Families’ community lives is another important theme. In order to reduce their burdens and prevent their isolation, it is necessary to support their favorable community lives.
Maintaining the elderly’s community lives will also become a major challenge for Japan’s entire society in the future. In this respect, dementia research may be one of the most advanced scientific areas.
3. Ethical issues in dementia research
The necessity of involving persons other than patients with dementia to make up for the latter’s communication difficulty is also making dementia research difficult. It is ideal to only target the elderly living alone and showing early signs of dementia, but these persons have difficulty even visiting hospitals to receive consultation independently.
Thus, when studying patients with dementia, we need to limit subjects to those with caring families. In such cases, it is important to appropriately explain the study objective to families. As the disease requires attention in various aspects, careful consideration should also be made when requesting cooperation with studies on it.
In the first place, we ask families to visit us several times, and learn about us. Only when we succeed in establishing trust-based relationships with them, creating positive feelings like “This doctor is reliable”, we begin to mention a clinical trial/study, asking them to participate in it. We perform all this process, taking sufficient time.
Nevertheless, desiring to have these families participate in the study, we sometimes feel that we have to make them to do so slightly forcibly. Families feeling forced tend to cancel their participation when they visit the hospital next, saying that they have changed their mind. Once they have decided not to participate, subsequent persuasions are very difficult. The situation will become even worse than withdrawal for both parties if they discontinue visiting the hospital. So, we proceed this process very carefully.
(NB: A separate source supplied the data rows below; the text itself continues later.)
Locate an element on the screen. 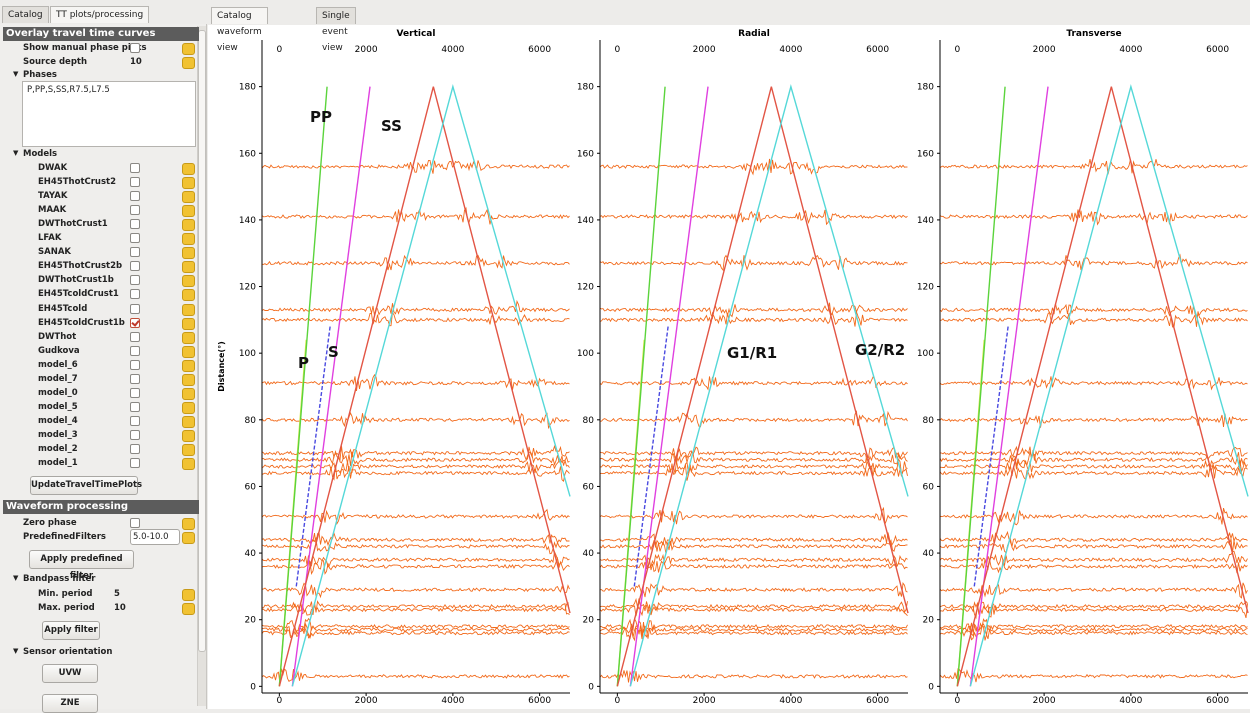 The image size is (1250, 713). x-tick-label: 2000 is located at coordinates (1044, 701).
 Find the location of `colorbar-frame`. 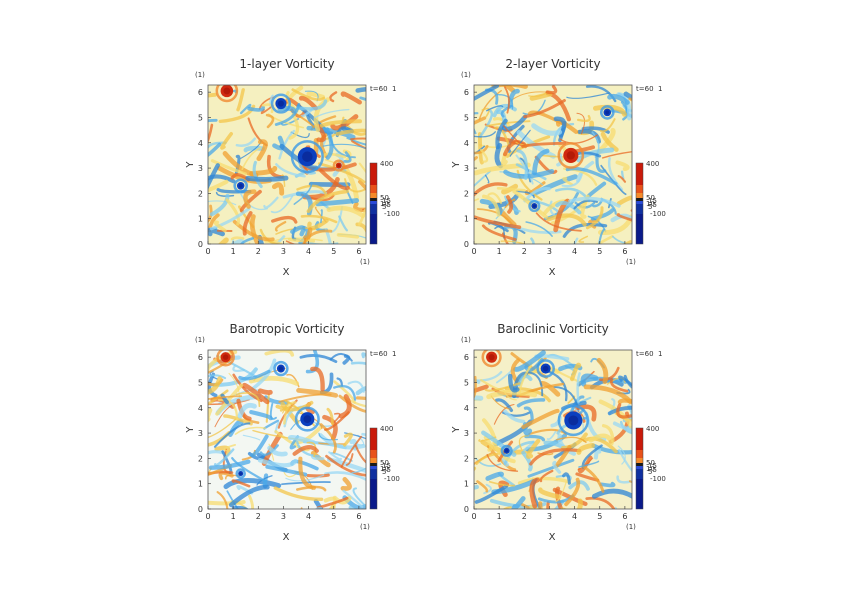

colorbar-frame is located at coordinates (640, 468).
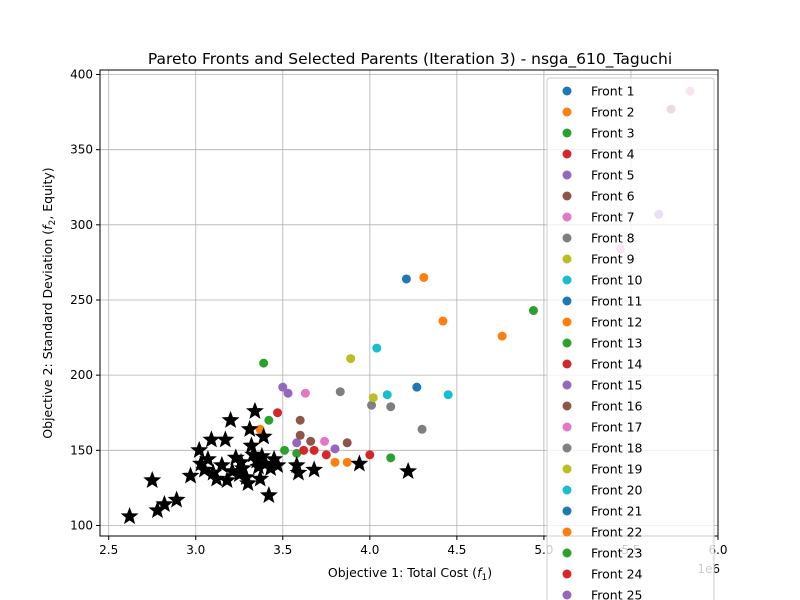 This screenshot has height=600, width=800. Describe the element at coordinates (617, 574) in the screenshot. I see `legend-label: Front 24` at that location.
Carefulness remains needed even after successfully obtaining families’ consent and starting the study.
As expected effects cannot be easily achieved in dementia care, patients often express their disappointment, stating: “I take my medications and frequently receive examinations, but my condition does not improve at all”. Some of them even develop distrust.
This tendency is particularly marked among the elderly, who excessively rely on medical services, believing that hospital visits ensure improvements. Once they make a negative evaluation on a doctor, they begin to refuse all clinical trials, feeling themselves like guinea pigs, and close themselves off.
After all, the point is how to establish trust-based relationships with patients and their families.